Sometimes abnormalities can be missed because suboptimal views are obtained. This can be due to difficult fetal position or the patient's weight. In these situations a repeat ultrasound is often organised a few weeks later when the fetus is bigger and/or in a different, hopefully better position.
Other times abnormalities may be missed despite good views. This may happen with conditions where the abnormality only becomes evident in later pregnancy or where there are in fact no structural changes in the fetus.
Photographs and Videos
The ultrasound examination will be recorded on USB free of charge. We will also send a picture of your baby to your phone by mms.

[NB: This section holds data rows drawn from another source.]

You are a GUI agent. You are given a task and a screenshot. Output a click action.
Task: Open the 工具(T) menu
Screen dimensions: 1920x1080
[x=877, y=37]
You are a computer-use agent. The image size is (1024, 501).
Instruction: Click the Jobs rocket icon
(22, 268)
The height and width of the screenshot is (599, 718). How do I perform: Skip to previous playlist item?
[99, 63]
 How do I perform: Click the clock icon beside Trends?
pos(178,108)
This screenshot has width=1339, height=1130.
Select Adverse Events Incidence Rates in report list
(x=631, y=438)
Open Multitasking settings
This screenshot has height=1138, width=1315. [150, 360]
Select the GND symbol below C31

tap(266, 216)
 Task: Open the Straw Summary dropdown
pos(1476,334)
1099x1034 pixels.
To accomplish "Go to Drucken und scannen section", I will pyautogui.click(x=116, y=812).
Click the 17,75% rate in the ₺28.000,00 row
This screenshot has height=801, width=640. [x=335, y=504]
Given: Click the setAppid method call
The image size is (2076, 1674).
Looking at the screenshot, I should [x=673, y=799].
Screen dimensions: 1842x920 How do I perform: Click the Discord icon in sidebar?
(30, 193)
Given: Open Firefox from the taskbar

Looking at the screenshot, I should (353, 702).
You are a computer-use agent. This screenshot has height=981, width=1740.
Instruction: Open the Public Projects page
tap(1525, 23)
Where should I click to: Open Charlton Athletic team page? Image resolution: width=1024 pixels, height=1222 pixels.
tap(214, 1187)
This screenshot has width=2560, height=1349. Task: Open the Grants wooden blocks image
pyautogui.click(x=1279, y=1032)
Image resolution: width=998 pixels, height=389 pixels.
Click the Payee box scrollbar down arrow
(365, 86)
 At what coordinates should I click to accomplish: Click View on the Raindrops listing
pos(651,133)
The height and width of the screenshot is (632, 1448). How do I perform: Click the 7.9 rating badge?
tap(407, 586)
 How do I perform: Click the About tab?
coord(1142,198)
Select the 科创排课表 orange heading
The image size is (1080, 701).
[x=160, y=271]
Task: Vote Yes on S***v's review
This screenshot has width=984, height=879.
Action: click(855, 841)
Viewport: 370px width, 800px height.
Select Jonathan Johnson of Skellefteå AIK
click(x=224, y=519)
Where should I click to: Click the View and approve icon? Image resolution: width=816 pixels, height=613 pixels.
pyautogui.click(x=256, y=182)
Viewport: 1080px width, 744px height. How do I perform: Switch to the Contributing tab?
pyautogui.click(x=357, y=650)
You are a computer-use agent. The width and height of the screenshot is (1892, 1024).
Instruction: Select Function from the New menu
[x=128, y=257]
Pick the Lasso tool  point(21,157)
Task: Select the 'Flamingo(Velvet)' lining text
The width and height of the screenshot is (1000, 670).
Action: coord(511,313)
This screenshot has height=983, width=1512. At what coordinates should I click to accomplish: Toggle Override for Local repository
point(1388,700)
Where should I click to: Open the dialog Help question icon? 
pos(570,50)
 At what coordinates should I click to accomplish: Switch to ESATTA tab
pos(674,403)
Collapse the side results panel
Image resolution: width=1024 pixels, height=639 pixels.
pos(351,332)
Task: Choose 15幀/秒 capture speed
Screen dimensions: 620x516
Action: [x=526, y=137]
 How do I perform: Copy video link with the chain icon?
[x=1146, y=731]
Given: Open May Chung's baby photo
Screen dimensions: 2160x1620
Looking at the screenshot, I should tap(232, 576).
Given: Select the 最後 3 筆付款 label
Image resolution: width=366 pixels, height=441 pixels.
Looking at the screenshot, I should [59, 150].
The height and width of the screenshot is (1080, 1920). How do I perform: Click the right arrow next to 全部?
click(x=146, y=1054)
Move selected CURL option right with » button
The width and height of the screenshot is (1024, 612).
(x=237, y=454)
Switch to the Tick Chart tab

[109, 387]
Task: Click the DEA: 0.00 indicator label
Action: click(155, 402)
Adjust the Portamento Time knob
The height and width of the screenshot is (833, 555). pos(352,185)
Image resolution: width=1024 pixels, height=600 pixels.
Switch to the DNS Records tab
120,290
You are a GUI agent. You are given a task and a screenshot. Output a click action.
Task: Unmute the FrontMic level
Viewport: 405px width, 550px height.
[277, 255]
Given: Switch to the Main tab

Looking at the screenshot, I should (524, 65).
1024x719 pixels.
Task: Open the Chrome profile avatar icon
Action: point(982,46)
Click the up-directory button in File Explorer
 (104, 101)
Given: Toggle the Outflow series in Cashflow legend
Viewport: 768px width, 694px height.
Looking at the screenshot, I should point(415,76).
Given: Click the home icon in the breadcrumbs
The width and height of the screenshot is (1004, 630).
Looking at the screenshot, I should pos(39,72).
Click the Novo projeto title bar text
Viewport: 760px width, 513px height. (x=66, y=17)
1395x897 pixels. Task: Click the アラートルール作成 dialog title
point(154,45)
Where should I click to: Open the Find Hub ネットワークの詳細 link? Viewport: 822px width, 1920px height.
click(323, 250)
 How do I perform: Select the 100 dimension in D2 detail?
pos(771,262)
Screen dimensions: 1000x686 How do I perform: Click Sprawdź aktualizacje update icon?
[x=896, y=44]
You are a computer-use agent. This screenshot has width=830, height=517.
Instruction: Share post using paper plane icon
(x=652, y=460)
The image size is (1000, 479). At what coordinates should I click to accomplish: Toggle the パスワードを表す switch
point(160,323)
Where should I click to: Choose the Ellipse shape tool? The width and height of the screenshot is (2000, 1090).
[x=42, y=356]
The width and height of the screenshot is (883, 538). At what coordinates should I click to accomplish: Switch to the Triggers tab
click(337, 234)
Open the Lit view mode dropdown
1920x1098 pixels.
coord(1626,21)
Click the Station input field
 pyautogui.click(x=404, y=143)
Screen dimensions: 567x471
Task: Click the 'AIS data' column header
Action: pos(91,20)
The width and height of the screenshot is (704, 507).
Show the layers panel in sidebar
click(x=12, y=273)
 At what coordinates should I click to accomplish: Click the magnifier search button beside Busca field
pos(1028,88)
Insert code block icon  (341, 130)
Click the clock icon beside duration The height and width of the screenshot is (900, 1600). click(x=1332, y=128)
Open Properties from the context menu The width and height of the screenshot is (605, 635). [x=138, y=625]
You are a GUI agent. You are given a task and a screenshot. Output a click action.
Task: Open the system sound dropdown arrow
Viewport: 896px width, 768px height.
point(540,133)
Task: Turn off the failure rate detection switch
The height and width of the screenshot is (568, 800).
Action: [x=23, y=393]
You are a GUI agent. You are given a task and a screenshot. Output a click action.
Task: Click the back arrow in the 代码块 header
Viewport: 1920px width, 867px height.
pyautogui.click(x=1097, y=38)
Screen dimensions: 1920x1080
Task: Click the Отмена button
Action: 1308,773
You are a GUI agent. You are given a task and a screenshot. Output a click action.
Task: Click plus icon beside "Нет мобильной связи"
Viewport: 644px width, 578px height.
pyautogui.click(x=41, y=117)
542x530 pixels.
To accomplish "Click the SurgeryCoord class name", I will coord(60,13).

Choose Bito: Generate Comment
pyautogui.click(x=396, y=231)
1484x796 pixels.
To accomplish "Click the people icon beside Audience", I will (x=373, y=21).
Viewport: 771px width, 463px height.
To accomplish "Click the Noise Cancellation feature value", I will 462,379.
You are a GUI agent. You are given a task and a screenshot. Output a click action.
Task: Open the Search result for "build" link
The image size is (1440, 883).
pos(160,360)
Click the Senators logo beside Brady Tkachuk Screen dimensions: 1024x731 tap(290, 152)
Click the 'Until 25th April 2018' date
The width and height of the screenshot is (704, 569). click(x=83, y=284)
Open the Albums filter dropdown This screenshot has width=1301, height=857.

We welcome children at our practice. There are toys provided in the waiting area. Small children however are rarely able to relate to the images on the screen and may become restless, decreasing your and your partner's enjoyment of the ultrasound experience.
3D and 4D Ultrasound
Although 3D and 4D ultrasound can create some absolutely fantastic images of the unborn baby, it is very much dependent on the gestation and the position of the baby. We usually check the fetus in 2D first, to make sure that all is well. At the end of the examination, we do a 3D or 4D ultrasound. It is best to attend a 3D or 4D ultrasound with an open mind, realising that not everyone gets a 'as we've seen it on TV' image. We get beautiful images of the face if the baby is facing up and there is sufficient fluid around baby's face, but that is unfortunately not so every time. We will always try to get the best images in every situation but keeping the limitations of 3 and 4D ultrasound in mind avoids disappointment.